What should you look out for?

As a user of Large Language Models, there are certain things that one should be aware of. First and foremost, it is important to understand that the Large Language Models are trained on the internet and as a result, they have also trained on all the negative aspects of humanity, such as racist rants, sexist screeds, insults, conspiracy theories, and political misinformation. Therefore, the words generated by the language model may regurgitate such language without any intention of promoting those beliefs. It is imperative to watch out for the subtle implications that arise from how these models work and how they are trained.

Large Language Models are word guessers and do not have “core beliefs”. They try to predict what the next words would be if the same sentence were to appear on the internet. Hence, one can ask a Large Language Model to write a sentence in favor of something or against that same thing, and the language model will comply both ways. It is important to note that these are not indications that it believes one thing or the other, or that it changes its beliefs. The model responds more consistently with whatever shows up in its training data more often because it is striving to emulate the most common response.

Large Language Models do not have any sense of truth or right or wrong. While they may tend to guess words that we agree are true, there is no guarantee that the model will provide the truth. An LLM will tend to say that the Earth is round, but if the context is right, it will also say the opposite because the internet does have text about the Earth being flat. Thus, it is essential to verify the outputs of a large language model, especially for high-stakes tasks like deciding which stocks to invest in.

Large Language Models can make mistakes.

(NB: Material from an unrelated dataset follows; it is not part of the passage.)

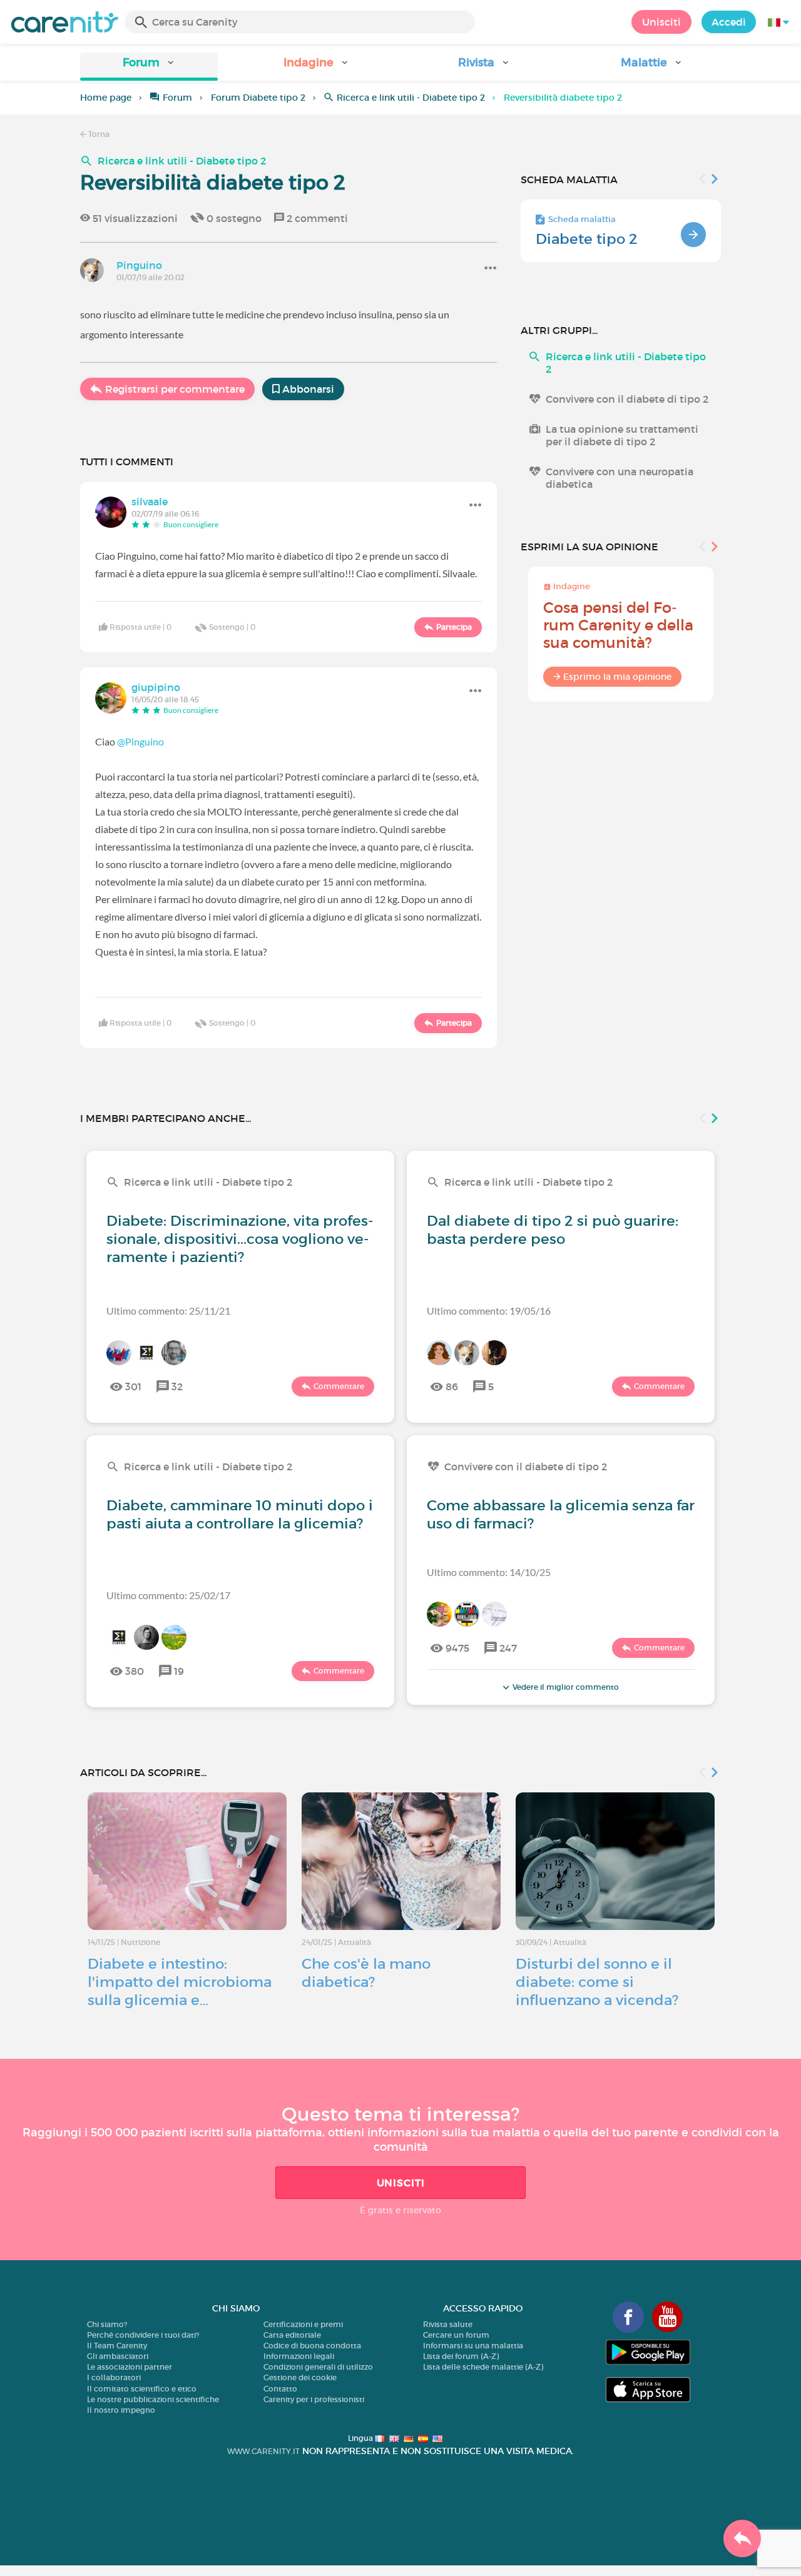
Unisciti (661, 22)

The training data might have a lot of inconsistent material, self-attention may not attend to all the things we want it to when we ask a question, and as a word-guesser, it may make unfortunate guesses. This leads to a phenomenon called “hallucination” where a word is guessed that is not derived from the input nor “correct”. It is important to understand that Transformers do not have a way to “change their minds” or try again or self-correct. Even if only one error is made, everything that comes after might be tied to that error. Then the language model could make additional errors on top of that.

As a user of Large Language Models, one should always remember that better prompts produce better results. Self-attention means that the more information provided in the input prompt, the more specialized the response will be because it will mix more of the user’s words into its guesses. However, it is also important to understand that one isn’t really “having a conversation” with a large language model. A large language model doesn’t “remember” what has happened in the exchange. The user’s initial input, the response, and their response to the response goes in. Thus if it looks like it is remembering it is because the log of the conversations becomes a fresh new input. It will probably stay on topic because of this trick, but there is no guarantee it won’t contradict its earlier responses.

In conclusion, Large Language Models have revolutionized the way we interact with computers. However, as a user, it is essential to understand their limitations and be aware of their training data. Always verify the outputs and understand that Large Language Models are not problem-solving or planning tools. While they can be asked to create plans and solve problems, they are only word guessers and cannot self-correct or change their minds.